- EXERCISE INPUT -
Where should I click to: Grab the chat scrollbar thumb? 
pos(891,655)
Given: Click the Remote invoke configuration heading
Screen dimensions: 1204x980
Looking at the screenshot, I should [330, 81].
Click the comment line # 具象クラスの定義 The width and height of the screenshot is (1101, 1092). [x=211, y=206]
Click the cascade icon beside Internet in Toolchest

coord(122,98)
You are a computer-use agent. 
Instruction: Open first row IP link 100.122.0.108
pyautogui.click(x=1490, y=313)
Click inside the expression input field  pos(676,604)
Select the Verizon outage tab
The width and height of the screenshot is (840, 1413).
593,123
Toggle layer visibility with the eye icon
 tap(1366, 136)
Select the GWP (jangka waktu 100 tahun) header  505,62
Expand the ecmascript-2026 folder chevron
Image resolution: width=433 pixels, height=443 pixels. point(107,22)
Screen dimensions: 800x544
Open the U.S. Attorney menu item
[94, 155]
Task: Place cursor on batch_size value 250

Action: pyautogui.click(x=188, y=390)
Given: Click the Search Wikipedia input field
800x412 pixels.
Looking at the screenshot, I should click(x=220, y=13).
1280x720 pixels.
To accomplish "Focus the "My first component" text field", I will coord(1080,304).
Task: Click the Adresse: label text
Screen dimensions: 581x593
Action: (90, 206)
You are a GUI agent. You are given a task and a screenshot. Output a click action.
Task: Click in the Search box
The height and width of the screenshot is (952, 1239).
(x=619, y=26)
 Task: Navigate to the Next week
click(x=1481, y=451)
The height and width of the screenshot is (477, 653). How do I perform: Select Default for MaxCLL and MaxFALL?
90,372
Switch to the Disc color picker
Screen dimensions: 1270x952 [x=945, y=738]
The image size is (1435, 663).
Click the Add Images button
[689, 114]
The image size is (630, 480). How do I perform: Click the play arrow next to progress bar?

- YOUR OBJECTIVE -
Write down only the number of lines above where the word "Search" occurs.

- EXERCISE OUTPUT -
2